Спустя почти двадцать лет после того, как были описаны эти ограниченно «положительные» итоги, научный руководитель Деревинской, открывший в 1973 году в Ленинграде сексологический центр, предлагал схожие приемы лечения женской гомосексуальности. Свядощ также следовал западным теориям прошлых лет, в которых в определении сексуальной ориентации внимание концентрировалось на мозговых центрах и их предполагаемых функциях, однако он делал вывод о том, что хирургические процедуры, предполагавшиеся этими теориями, слишком сложны и опасны.
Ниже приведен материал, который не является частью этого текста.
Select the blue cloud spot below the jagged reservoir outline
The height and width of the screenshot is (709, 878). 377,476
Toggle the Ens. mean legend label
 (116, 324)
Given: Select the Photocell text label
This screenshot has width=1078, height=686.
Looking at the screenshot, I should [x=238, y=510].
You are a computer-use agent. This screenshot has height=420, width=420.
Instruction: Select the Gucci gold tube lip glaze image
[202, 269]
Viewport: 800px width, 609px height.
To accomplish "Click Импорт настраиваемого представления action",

Будучи убежден, что в один прекрасный день благодаря исследованиям могли открыться «новые направления» для контроля над этой «сексуальной патологией», он считал, что лекарства и психотерапевтический режим, разработанные советской медициной, были сравнительно дешевы и эффективны[974].
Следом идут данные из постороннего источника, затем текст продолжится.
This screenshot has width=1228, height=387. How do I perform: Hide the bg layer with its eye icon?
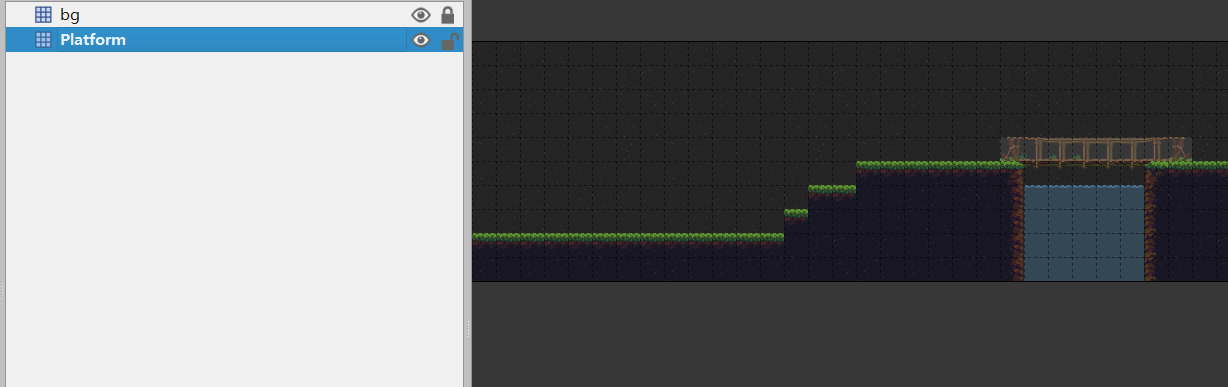421,15
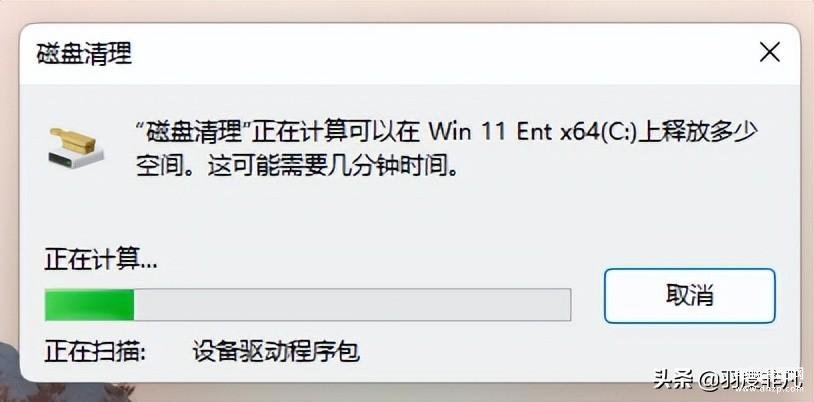Select the 正在计算... status label

101,260
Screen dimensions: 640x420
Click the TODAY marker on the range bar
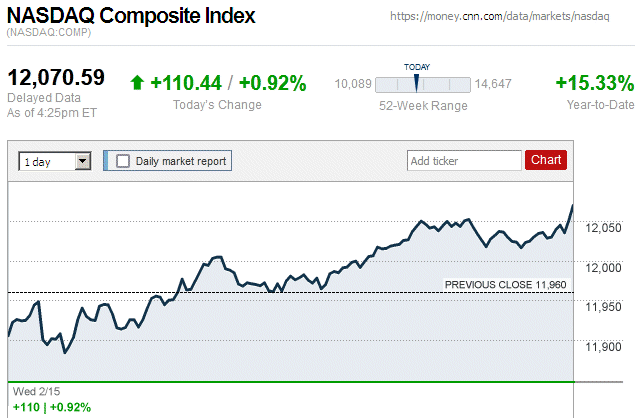click(x=417, y=81)
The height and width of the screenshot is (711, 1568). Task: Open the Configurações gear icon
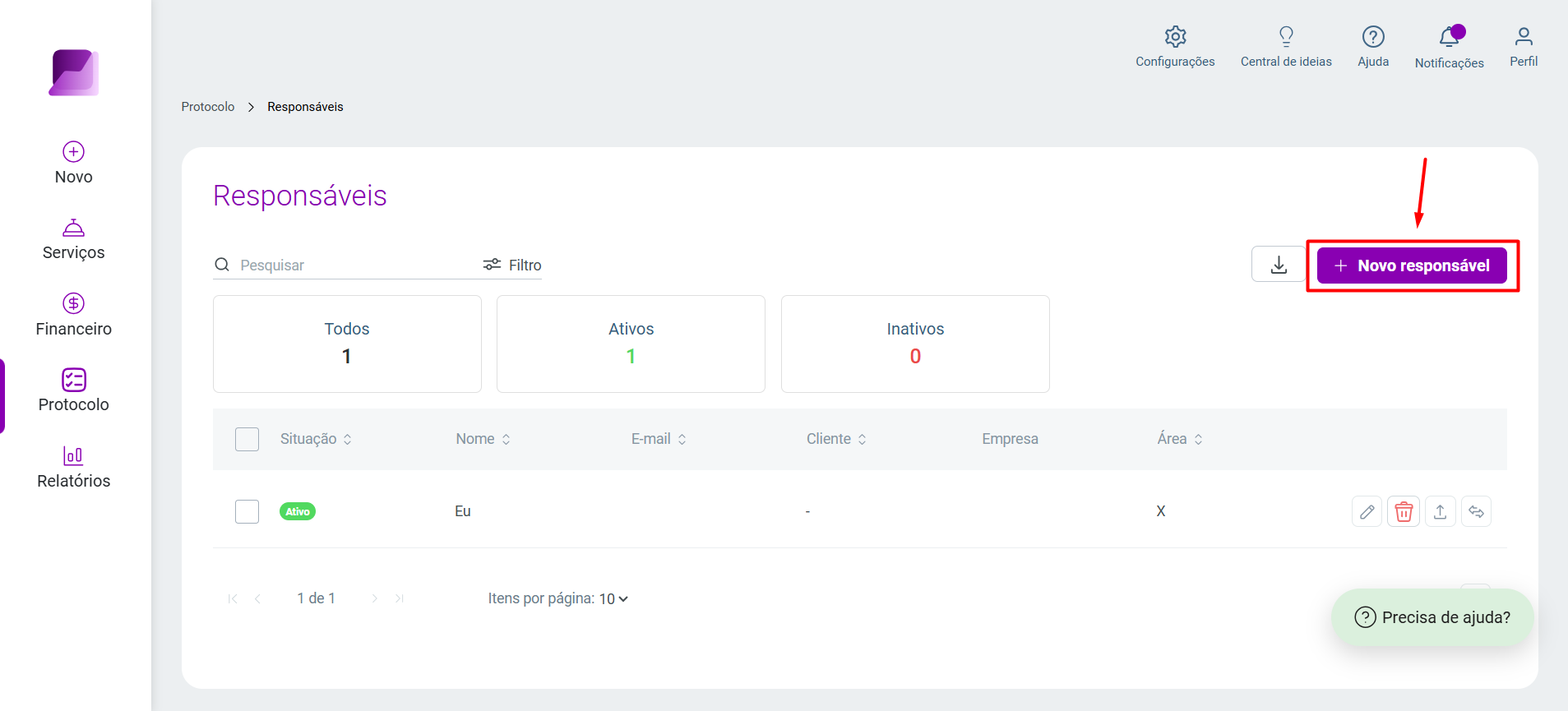pos(1175,37)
Сдерживаемое развитие «сексопатологии» как дисциплины внутри области советской психиатрии в 1960–1970-х годах означало, что большую часть усилий практикующие врачи направляли на создание институтов и защиту своих научных проектов. Какими бы ни были их личные убеждения, идеологически они работали внутри «слишком узкого и догматичного понимания нормы», что порождало у врачей авторитарный и судебно-психиатрический сексологический взгляд – следствие партийного надзора и интеллектуальной изоляции Советского Союза, а также ханжества многих экспертов и их руководителей[975]. Кроме того, слабое понимание советскими специалистами природы сексуальности привело к тому, что сексуальные и гендерные отклонения изучались только с точки зрения патологии. Диспуты между специалистами различных физиологических дисциплин (урологами, гинекологами и эндокринологами) за право на участие в «сексологии» были следствием недооценки психологического и эмоционального аспектов половой жизни в пользу технического вмешательства, призванного скорректировать дефекты и дисфункции в чисто механическом ключе. Игорь Кон осудил такое отношение как «плоть от плоти советской „репрессивной психиатрии“, которая помогала КГБ запирать в психушки инакомыслящих»[976]. Однако нельзя связывать проблему с одной только партией или давлением Комитета госбезопасности. Советские медицинские традиции патернализма и соблюдения тайны экспериментов над пациентами и поставленного диагноза способствовали практике «сексопатологии», которая была сексистской, не терпящей критики и принудительной[977].